Hotel Accademia, Verona

This wasn’t Dustin. The women, the drinking, none of it was like him. The devil-may-care attitude remained a permanent fixture amongst his many notable, but exasperating qualities. But this was a new extreme that Darren hadn’t seen before. There was a time he wouldn’t even pay a woman a second glance. The death of his bride, Cassandra, was still too fresh to allow him to love or think about loving another woman. Then again, what he was doing in that room in the brothel couldn’t be considered love.

Their nearness to his former beta had rekindled the pack bond, feeding a new sensation that Darren hadn’t felt in centuries. Now he had Dustin and Logan. Together, they made a trio that gave him a sense of completeness. He was the alpha, Dustin the beta, and Logan was too callow in his loup-garou skin to have a rank. Yet, they felt more like a pack, despite their initial tensions.

One of which they were still working to unwind in their hotel room.

“Just tell me his name,” Darren firmly requested, his arms folded. Dustin reclined on the sofa in their suite, looking more like an adolescent who had been caught in some devious act, but didn’t care about the judgement he faced.

“Why?” he asked. “It doesn’t matter. He’s probably fine by now and it won’t make a bit of difference.”

Darren still marveled how well Dustin had managed to hide his Irish roots. No slang, no accent, nothing. To any untrained ear, he was as American as Logan. His deep-seated abhorrence for his home country surprised him.

“It matters, because Devia… Devia’s not there anymore.” He couldn’t keep the pain from this admission, even if the disaster was fourteen years old. “If the man you turned had come to us as you told him to, I want the assurance of knowing he escaped or not.”
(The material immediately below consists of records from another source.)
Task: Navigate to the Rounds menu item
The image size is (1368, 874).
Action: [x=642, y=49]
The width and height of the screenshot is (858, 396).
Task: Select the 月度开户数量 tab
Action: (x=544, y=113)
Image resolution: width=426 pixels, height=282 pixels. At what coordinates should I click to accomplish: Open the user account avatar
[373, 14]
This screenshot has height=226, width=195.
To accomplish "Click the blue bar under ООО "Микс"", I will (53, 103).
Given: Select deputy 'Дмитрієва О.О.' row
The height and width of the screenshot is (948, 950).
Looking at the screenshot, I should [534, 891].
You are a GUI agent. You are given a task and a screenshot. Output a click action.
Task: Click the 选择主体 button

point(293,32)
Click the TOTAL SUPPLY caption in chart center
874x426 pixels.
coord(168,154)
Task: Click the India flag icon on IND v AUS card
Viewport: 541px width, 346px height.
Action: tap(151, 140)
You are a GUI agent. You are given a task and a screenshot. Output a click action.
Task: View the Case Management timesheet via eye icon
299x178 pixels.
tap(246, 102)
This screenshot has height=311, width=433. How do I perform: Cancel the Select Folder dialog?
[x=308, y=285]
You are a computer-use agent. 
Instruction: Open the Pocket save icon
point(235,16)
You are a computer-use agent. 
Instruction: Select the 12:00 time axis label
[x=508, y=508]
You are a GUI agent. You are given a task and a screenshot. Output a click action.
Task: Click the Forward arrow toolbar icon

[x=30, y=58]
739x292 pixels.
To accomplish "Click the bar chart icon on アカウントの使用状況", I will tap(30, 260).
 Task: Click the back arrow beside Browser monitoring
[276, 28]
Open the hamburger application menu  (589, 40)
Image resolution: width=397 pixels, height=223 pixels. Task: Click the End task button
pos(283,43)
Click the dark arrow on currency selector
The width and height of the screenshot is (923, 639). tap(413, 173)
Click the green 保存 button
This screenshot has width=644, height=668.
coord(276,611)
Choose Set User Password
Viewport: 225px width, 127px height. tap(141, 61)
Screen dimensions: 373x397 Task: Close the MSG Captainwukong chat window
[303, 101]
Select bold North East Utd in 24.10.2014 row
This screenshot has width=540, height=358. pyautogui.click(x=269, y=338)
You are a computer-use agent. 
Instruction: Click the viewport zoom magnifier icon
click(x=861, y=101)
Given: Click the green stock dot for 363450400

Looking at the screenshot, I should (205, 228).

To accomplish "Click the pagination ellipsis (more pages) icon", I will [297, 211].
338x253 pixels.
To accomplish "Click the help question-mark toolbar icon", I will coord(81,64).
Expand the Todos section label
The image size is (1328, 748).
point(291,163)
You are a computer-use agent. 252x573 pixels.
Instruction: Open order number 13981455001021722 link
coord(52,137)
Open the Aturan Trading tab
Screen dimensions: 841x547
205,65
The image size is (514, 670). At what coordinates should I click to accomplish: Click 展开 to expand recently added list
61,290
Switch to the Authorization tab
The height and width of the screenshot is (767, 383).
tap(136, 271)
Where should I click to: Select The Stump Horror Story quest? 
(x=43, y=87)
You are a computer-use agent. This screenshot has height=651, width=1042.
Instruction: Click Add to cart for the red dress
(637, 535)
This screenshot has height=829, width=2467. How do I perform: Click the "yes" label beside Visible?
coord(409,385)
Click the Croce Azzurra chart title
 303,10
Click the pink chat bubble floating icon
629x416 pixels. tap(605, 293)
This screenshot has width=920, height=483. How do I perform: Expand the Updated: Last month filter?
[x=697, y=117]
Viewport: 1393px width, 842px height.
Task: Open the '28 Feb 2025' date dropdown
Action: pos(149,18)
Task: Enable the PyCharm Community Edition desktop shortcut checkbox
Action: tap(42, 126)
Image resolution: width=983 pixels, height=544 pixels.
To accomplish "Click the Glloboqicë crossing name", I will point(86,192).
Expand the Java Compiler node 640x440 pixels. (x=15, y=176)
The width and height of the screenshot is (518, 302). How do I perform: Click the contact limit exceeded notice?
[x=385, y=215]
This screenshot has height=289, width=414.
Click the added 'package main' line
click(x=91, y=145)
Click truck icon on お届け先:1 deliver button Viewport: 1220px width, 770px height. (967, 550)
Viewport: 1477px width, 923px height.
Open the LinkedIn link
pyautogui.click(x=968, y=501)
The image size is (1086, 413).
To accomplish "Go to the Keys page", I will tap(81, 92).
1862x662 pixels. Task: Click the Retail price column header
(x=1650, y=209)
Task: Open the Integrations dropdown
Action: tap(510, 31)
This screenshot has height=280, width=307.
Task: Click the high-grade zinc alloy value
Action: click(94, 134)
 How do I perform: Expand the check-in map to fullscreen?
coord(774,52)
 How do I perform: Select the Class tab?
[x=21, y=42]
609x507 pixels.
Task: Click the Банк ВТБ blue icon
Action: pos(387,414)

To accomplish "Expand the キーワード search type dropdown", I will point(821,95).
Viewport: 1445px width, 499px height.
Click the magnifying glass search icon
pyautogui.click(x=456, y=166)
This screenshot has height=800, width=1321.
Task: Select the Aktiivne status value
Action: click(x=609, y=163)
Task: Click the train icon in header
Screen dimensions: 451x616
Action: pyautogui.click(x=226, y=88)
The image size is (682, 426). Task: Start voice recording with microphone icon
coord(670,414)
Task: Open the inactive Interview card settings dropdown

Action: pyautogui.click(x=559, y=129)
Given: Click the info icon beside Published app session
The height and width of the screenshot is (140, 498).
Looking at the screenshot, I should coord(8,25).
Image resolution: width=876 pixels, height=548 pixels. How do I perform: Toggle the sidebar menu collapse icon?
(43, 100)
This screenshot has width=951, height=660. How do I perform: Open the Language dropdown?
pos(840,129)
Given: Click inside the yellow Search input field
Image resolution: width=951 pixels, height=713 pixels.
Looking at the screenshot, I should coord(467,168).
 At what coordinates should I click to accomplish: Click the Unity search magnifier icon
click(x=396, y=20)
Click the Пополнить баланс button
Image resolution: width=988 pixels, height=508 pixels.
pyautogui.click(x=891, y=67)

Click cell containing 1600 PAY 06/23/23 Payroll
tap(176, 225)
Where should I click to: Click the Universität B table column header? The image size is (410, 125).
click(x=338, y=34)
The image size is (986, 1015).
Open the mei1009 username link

The recalcitrant loup-garou looked up, a hint of fear in his stare. “Isn’t there anymore? Escaped? What’re you talking about?”

It was difficult to think of, let alone speak aloud. Even with Logan in the next room, it wasn’t easy to bring up the faces of those they had lost and left behind. “It was hunters,” he said. “That’s all I know. Many didn’t make it out alive. Robert Croxen being one of them.”

Dustin knew the founder of Devia. He might have left the town to roam and do as he pleased, but he had made friends that were now dead and gone. Darren hoped the Irishman felt some repentance for leaving and tried to not be so satisfied upon seeing the look of heartbreak transform his face.

“His name was Ben Myers. I don’t know if he would have gone to Devia. He was so… damn mulish. That’s why we parted ways. He wouldn’t learn, and I got tired of teaching him.”

A melding of relief and disappointment surged in Darren. He knew most of the loups-garous in Devia. Some better than others. He would have known if a man by that name came to them with curses on his tongue reserved for Dustin Keith. It was likely Ben Myers had evaded the disaster and moved on, but that should have never happened to begin with. Dustin should have stayed on and trained him, worked harder to reach him.

“I taught you better than that,” Darren scolded. “I taught you that turning a human was a weighty responsibility. You shouldn’t have taken it so lightly, nor should you have left him so soon. Just one year? I have never met a man that could match you for stubbornness.”

Dustin began to laugh as he pulled a cigarette case from his inner vest pocket. “You haven’t met Ben Myers. I suppose something of me passed on through the bite and it was magnified in that Georgia farm boy.”

“Smoking too?” Darren wrinkled his nose as Dustin lit up the end of the perfectly rolled, white cigarette with his lit match.

“Just for the flavor,” Dustin mumbled as the tobacco stick dangled from his lips. “Cigars are bangers too, but a little out of my price range.”

“Yet you can afford five whores?”

He shot his alpha a devilish look. “Prioritize.”

Darren’s brows furrowed as he shook his head in dismay. When Dustin had left Devia, he felt as if one of his arms had been severed. A part of him had left for good. Now that he had recovered that piece, he found it mangled and unrecognizable from what he once knew. It was enough to turn his stomach. “What the bloody hell happened to you?”

“Not a damn thing,” Dustin replied before blowing a thin stream of smoke toward the ceiling. “I’m just taking advantage of the freedom you gave me.”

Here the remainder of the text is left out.